- WORK ITEM: Given the entries that follow, write out exactly the lines starting at the one containing "Select Data Service" and ending at the one containing "The height and width of the screenshot is (448, 766).", both ends included, and only those.
[[ DATA FOR REVIEW open ]]
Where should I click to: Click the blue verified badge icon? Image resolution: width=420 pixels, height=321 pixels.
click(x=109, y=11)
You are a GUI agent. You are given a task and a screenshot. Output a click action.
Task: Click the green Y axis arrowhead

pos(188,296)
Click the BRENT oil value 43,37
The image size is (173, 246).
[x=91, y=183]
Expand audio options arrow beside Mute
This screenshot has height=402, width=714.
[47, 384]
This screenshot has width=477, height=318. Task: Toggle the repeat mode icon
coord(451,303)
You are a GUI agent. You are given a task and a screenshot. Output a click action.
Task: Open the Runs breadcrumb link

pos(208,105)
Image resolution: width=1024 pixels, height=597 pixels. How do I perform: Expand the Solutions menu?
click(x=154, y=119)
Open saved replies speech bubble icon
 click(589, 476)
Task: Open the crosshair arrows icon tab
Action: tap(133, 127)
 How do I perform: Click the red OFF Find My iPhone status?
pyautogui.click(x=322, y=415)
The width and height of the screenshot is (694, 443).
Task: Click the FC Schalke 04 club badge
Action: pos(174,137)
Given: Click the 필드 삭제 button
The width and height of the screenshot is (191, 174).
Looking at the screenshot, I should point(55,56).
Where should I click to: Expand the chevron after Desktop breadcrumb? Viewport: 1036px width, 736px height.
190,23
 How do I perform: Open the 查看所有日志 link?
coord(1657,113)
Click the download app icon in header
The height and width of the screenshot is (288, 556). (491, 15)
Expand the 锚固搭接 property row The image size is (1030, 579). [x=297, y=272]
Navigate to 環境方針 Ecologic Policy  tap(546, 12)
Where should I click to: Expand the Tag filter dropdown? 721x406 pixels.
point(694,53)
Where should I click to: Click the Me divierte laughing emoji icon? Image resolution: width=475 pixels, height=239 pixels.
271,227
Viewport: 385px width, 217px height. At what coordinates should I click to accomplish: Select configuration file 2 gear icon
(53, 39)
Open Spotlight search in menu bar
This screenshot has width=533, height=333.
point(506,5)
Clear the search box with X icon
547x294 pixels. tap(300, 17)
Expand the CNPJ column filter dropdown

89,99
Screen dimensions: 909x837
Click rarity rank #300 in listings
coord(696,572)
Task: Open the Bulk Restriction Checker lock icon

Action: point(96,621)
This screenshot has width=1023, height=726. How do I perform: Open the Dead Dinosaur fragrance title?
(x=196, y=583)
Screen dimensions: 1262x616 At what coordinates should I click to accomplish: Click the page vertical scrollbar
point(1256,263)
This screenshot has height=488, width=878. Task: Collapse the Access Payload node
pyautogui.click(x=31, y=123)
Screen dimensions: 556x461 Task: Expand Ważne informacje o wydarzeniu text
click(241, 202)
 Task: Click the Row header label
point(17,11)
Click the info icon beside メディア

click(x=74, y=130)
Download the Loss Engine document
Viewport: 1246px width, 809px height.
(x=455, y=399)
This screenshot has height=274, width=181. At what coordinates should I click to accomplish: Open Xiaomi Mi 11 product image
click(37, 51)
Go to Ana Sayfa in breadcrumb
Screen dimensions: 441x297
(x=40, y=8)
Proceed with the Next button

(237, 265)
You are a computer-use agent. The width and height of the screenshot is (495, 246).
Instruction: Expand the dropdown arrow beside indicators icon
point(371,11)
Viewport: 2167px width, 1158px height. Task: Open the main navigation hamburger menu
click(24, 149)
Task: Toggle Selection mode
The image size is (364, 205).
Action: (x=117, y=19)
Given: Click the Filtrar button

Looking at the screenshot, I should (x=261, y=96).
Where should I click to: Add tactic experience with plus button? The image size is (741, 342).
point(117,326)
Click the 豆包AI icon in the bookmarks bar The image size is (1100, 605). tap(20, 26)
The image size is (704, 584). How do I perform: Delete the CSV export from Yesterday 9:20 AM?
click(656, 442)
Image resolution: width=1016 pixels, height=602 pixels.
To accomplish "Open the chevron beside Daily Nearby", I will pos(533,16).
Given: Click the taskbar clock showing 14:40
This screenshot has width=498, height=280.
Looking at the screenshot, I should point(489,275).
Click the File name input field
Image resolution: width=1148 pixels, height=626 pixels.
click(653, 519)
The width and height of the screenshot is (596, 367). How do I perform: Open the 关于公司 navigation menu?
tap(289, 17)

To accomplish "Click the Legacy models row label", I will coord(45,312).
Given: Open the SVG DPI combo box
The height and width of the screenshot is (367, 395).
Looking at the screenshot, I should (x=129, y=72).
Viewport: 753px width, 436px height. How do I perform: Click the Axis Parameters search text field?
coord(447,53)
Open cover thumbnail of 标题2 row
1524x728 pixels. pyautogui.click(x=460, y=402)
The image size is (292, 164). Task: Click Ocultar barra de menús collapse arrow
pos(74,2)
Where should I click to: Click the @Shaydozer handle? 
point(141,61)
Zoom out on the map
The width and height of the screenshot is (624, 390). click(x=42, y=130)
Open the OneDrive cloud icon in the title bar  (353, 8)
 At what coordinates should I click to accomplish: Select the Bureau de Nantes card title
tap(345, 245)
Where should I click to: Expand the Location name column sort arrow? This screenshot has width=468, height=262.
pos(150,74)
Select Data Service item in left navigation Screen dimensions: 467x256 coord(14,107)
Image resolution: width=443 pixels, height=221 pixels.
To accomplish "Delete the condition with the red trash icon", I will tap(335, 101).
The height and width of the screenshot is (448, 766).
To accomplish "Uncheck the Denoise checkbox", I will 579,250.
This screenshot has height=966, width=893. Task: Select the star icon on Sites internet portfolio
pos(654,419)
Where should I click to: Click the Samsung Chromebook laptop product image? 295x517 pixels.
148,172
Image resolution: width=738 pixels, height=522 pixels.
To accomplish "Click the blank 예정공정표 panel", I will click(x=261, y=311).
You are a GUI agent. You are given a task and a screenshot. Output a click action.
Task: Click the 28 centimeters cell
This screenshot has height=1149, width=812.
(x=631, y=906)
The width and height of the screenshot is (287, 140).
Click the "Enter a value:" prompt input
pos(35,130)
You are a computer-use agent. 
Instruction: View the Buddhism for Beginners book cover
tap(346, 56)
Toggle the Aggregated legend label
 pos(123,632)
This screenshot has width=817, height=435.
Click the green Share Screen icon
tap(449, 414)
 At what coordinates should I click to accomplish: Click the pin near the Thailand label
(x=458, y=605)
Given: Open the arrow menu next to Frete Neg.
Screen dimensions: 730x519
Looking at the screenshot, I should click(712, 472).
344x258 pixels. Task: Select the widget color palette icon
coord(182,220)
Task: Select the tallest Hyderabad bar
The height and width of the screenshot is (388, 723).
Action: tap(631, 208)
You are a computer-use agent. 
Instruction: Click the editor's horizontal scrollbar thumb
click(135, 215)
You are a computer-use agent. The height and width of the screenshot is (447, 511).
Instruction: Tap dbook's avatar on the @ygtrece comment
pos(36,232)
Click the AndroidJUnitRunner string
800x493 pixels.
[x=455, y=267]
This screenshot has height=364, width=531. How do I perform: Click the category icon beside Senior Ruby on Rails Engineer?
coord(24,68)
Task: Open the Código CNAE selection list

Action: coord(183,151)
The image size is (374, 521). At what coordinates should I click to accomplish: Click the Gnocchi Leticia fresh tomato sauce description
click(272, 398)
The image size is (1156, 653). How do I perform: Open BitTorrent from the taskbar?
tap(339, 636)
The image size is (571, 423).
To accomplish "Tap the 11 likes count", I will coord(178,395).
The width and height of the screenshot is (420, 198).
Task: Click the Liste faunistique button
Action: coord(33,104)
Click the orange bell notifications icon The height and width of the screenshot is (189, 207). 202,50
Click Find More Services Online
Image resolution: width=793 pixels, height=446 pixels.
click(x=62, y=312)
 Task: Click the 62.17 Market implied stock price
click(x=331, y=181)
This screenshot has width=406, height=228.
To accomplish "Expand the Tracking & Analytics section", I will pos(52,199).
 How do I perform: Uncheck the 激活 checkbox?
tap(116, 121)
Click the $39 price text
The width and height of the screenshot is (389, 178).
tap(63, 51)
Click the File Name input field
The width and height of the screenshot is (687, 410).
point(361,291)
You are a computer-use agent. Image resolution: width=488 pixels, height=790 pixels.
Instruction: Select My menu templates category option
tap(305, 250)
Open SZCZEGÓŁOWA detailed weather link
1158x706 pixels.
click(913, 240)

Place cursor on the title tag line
[[ DATA FOR REVIEW closed ]]
- TASK OUTPUT:
Select Data Service item in left navigation Screen dimensions: 467x256 coord(14,107)
Image resolution: width=443 pixels, height=221 pixels.
To accomplish "Delete the condition with the red trash icon", I will tap(335, 101).
The height and width of the screenshot is (448, 766).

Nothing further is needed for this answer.